Children provide income and security.  Some families think that's more important than others.


----------



## Shockley (Jan 2, 2013)

Basically, it's the rise of agriculture that creates the divide (though not always - women had equality in ancient Egypt, up to the new kingdom). Once the labor becomes intensive and you need lots and lots of children for basic subsistence, you realize how important it is to keep your source of future workers (women) out of danger - and that usually meant locking them away, preventing them from going to markets, etc. 

 As for religious and political ideas, I tend to believe that form follows function. It makes more sense for a society to justify exclusion well after the fact than for them to have a sudden revelation saying women should be locked away.


----------



## Jabrosky (Jan 2, 2013)

Shockley said:


> Right, it's a surviving group (which tacks it to the social stratification caveat).


Something that I just remembered is that most, probably all, extant foraging groups have lived adjacent to socially stratified, agricultural societies which did and still continue to have clearly demarcated gender roles. Intercultural influences cannot be ruled out. Therefore these contemporary foragers do not necessarily reflect Paleolithic conditions.

Good point about questioning whether or not one would ignore a boar while foraging for apples.


----------



## Saigonnus (Jan 2, 2013)

The only concern I have is that you mentioned the creatures that live close by the communities are too dangerous to domesticate. ALL of them are dangerous? If you have a proper ecosystem in place, you should have herbivores toward the bottom of the food chain, without them, you don't generally have carnivores either. You can theoretically have smaller omnivores/carnivores taking the place of the herbivores if you don't have an excess of forage for them to have and still have a managable ecosystem. People eat ANYTHING really, including lizards, snakes, reptiles and the like and I find it difficult to believe there isn't even one creature they can domesticate. 

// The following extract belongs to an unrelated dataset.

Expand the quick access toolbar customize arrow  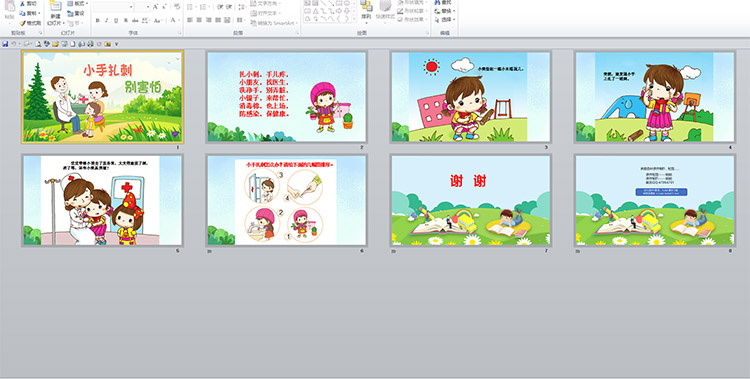click(x=116, y=44)
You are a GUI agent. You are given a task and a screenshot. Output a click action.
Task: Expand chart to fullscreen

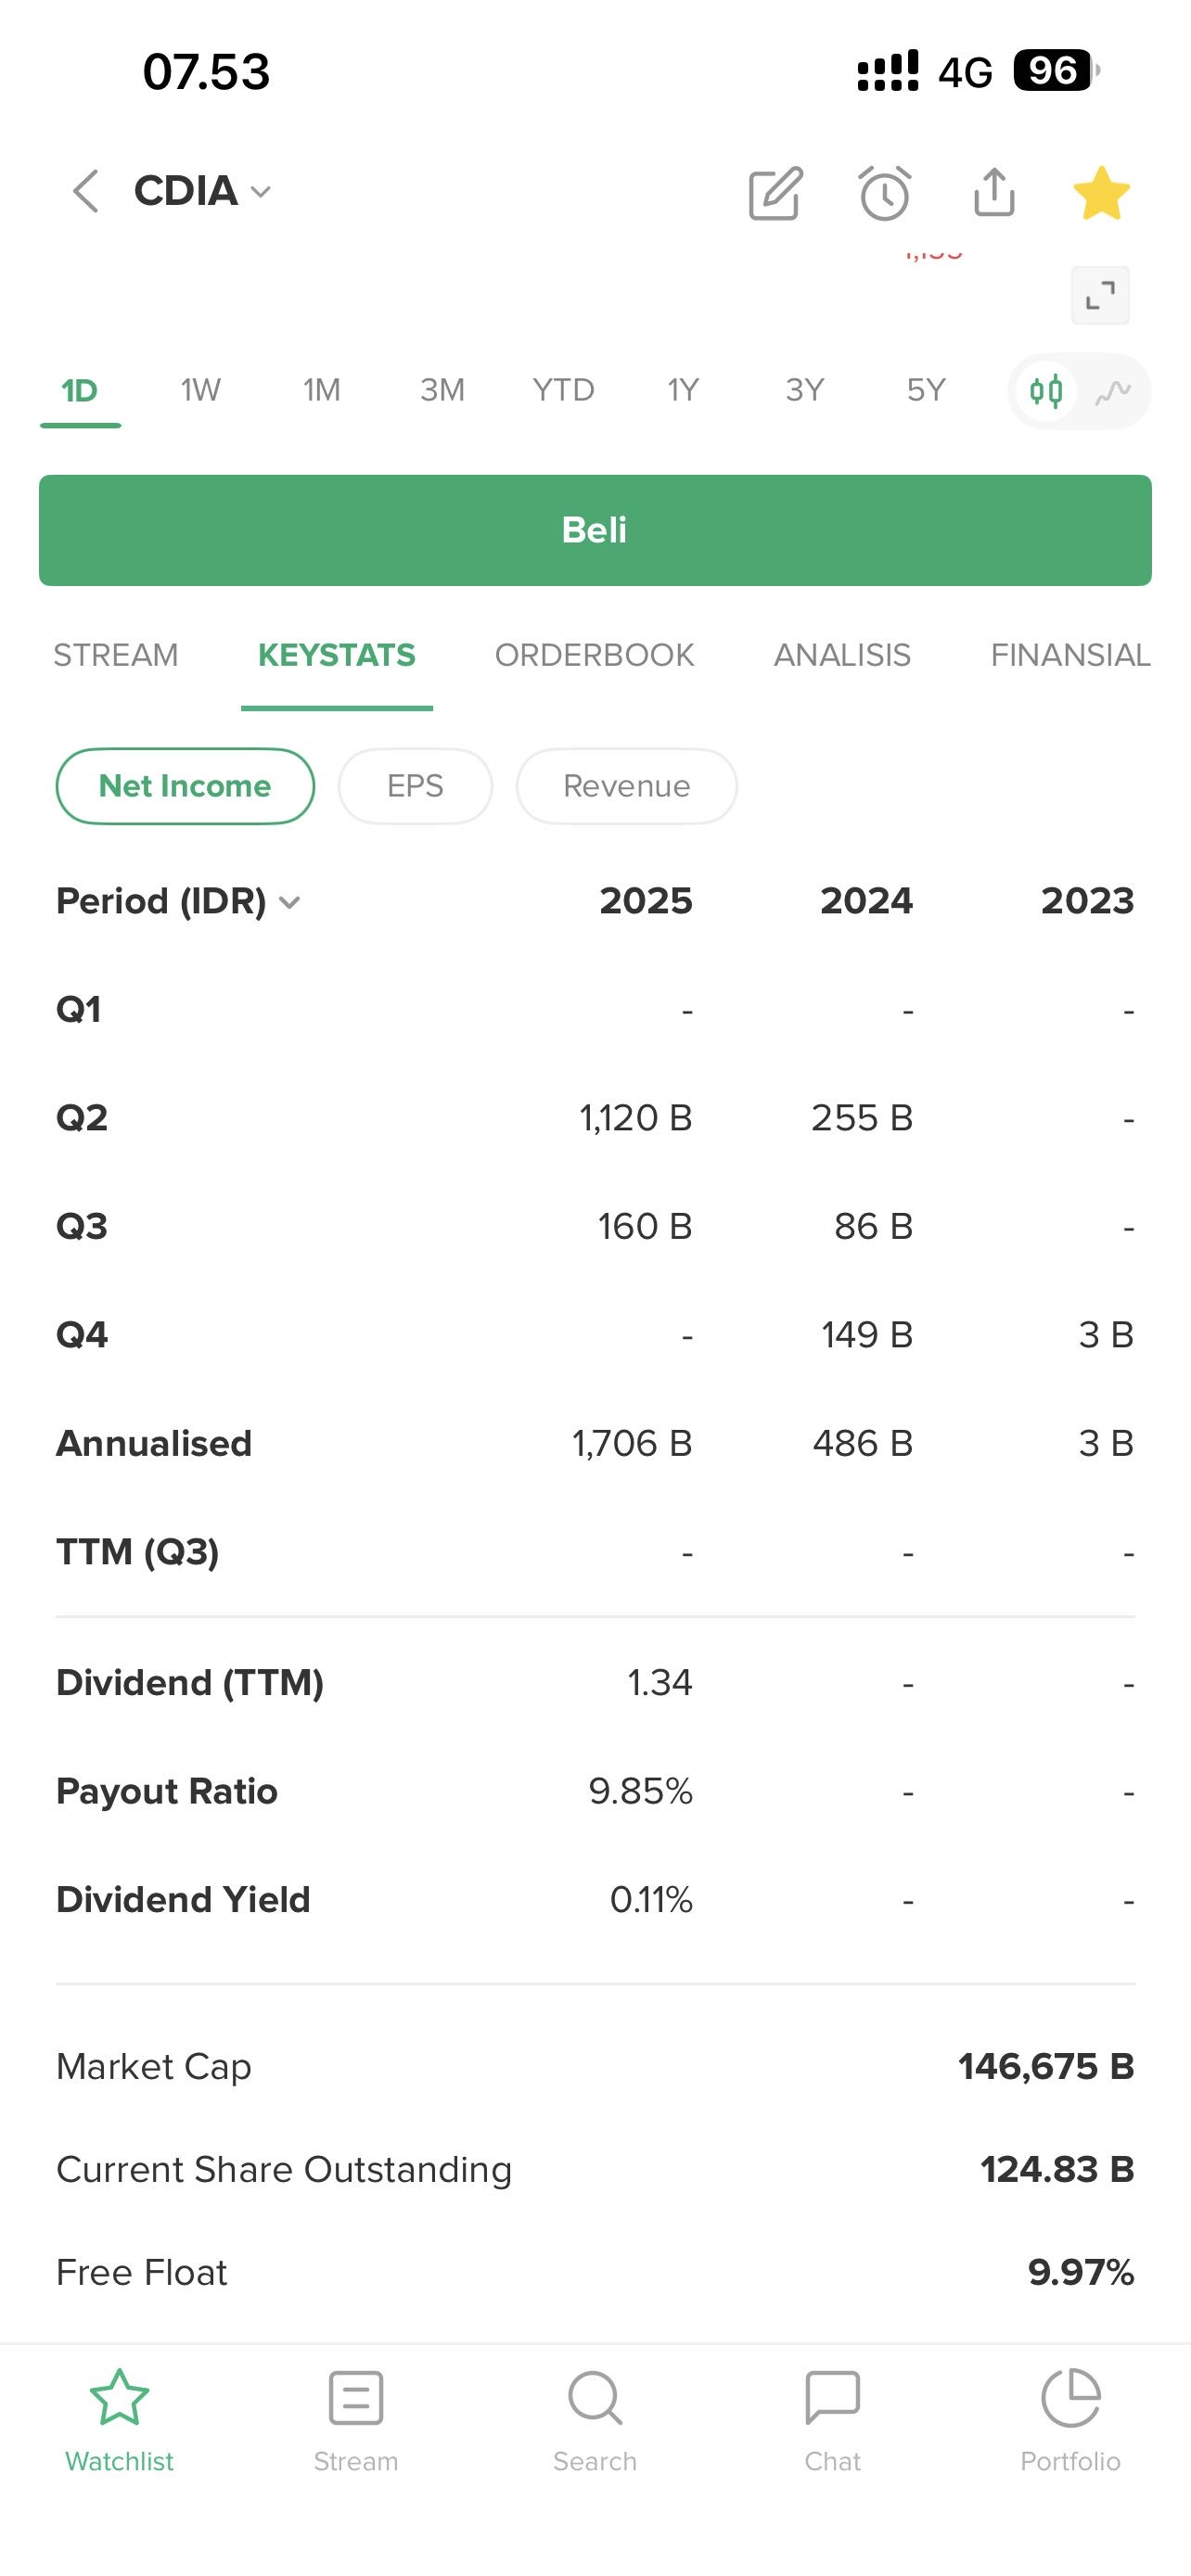coord(1100,296)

Any of the aforementioned herbivores or even small carnivores/omnivores can be domesticated; even birds can be domesticated; there would almost have to be SOMETHING they could domesticate, even if it doesn't completely cover their consumption needs. Another thing to take into account is trade, breeding pairs of goats or sheep (or other smaller mammals) could be garnered from tribes that have them available.


----------



## Kit (Jan 3, 2013)

An interesting conflict is developing in my WIP. There are no gender roles. Everyone who is able-bodied hunts and fights. No one  wants to be incapacitated for the later stages of a pregnancy. There's a rather high death rate, and low birth rate.... and they have some cultural responsibilities that they are now struggling to fulfill because the population is declining.


----------



## Nameback (Jan 3, 2013)

Saigonnus said:


> The only concern I have is that you mentioned the creatures that live close by the communities are too dangerous to domesticate. ALL of them are dangerous? If you have a proper ecosystem in place, you should have herbivores toward the bottom of the food chain, without them, you don't generally have carnivores either. You can theoretically have smaller omnivores/carnivores taking the place of the herbivores if you don't have an excess of forage for them to have and still have a managable ecosystem. People eat ANYTHING really, including lizards, snakes, reptiles and the like and I find it difficult to believe there isn't even one creature they can domesticate.
> 
> Any of the aforementioned herbivores or even small carnivores/omnivores can be domesticated; even birds can be domesticated; there would almost have to be SOMETHING they could domesticate, even if it doesn't completely cover their consumption needs. Another thing to take into account is trade, breeding pairs of goats or sheep (or other smaller mammals) could be garnered from tribes that have them available.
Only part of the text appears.